%%

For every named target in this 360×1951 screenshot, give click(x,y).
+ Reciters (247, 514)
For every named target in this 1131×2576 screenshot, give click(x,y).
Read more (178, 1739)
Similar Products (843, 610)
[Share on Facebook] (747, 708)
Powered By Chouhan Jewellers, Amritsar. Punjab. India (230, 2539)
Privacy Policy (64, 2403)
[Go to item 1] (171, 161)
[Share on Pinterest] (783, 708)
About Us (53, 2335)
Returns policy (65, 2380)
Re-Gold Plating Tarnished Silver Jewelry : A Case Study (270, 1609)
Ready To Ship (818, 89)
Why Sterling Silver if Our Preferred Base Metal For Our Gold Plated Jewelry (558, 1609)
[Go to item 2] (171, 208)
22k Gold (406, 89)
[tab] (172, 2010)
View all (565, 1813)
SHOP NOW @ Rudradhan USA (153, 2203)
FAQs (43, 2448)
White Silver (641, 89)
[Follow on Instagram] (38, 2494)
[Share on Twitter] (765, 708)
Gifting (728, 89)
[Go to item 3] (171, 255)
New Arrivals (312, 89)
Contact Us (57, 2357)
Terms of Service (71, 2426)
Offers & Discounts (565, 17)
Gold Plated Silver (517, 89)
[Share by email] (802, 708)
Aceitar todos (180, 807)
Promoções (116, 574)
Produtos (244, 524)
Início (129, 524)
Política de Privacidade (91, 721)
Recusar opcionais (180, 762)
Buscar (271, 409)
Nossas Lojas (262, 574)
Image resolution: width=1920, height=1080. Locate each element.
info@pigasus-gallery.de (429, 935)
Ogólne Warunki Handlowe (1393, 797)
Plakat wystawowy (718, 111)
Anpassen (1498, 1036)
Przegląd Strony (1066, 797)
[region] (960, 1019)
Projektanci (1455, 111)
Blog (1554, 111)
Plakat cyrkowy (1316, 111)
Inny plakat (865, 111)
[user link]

%%

* DESCRIPTION OF THE TASK: From the records above, copy out the line with "Offers & Discounts (565, 17)", the line with "Nossas Lojas (262, 574)", and every line between them, word for word.

* SOLUTION TO THE PROBLEM:
Offers & Discounts (565, 17)
Gold Plated Silver (517, 89)
[Share by email] (802, 708)
Aceitar todos (180, 807)
Promoções (116, 574)
Produtos (244, 524)
Início (129, 524)
Política de Privacidade (91, 721)
Recusar opcionais (180, 762)
Buscar (271, 409)
Nossas Lojas (262, 574)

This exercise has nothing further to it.